The Plot: Chris Crowe's 2014 verse novel Death Coming Up the Hill is set in 1968 and tells the story of seventeen-year-old Ashe. Ashe has a troubled home life: his father is conservative, dogmatic, and racist and his mother is a passionate anti-war and civil rights activist. Although his parents do not like, let along love, each other, they make it clear to Ashe that he is the only reason they got married and have stayed together. Adding another complexity to Ashe's experience, he is getting ready to graduate and is seriously concerned about the draft and the Vietnam war. Ashe plans to go to college, with the help of his father's tuition money, in order to avoid being drafted. But when his mother becomes pregnant after forming a relationship with a man at an anti-war meeting and gives birth to a biracial child, Ashe's father leaves and threatens to withdraw Ashe's tuition money if he doesn't come to live with him. Ashe does experience some respite at school where he enjoys his US history class and spending time with his girlfriend, Angela, whose brother is serving in Vietnam.
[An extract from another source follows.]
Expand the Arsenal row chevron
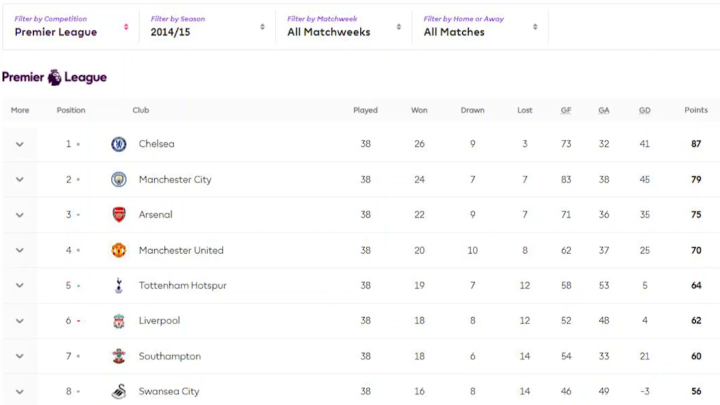 click(19, 215)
The Poetry: One of the most unique aspects of Crowe's verse novel is its form. It consists of poems made up of a series of 976 haiku, one syllable for each of the 16,592 American soldiers who died in Vietnam in 1968. Crowe's verse novel is a meditation on the number 17: a prime number, the number of syllables in a haiku, the age of his protagonist, the birthday of his protagonist (May 17), and a number when multiplied by 976 equals the 1968 death toll. Crowe use of the haiku throughout his collection is effective in focusing the reader on breath and pause. According to Crowe, the final two stanzas of the last poem in the collection are inspired by "an American soldier's letter written shortly before he died in the assault on Hamburger Hill in May 1969" (199) and the verse novel takes its title from these final lines: "I see Death coming / up the hill, and I am not / ready to meet him" (197). This final haiku embodies the spirit of the narrative as a whole and of the haiku as a formal approach in general, with its focus on the natural landscape, the speaker's individual experience of his/her surroundings, and the meditation upon the quotidian.

The Page: Each poem in Death Coming Up the Hill begins with the date and the number of lives lost in the war during the preceding week. Ashe explains that this number is a figure that his US history teaching puts up on the board every day; Crowe explains in his historical and author's notes in the back of the book that the Thursday edition of daily newspapers during this time period published the death count, which ultimately "so commonplace that many Americans barely noticed them" (201). Crowe notes in his author's note that he "wanted his main character to notice and become fascinated by the death counts as he gained an awareness of the troubled world around him" (201).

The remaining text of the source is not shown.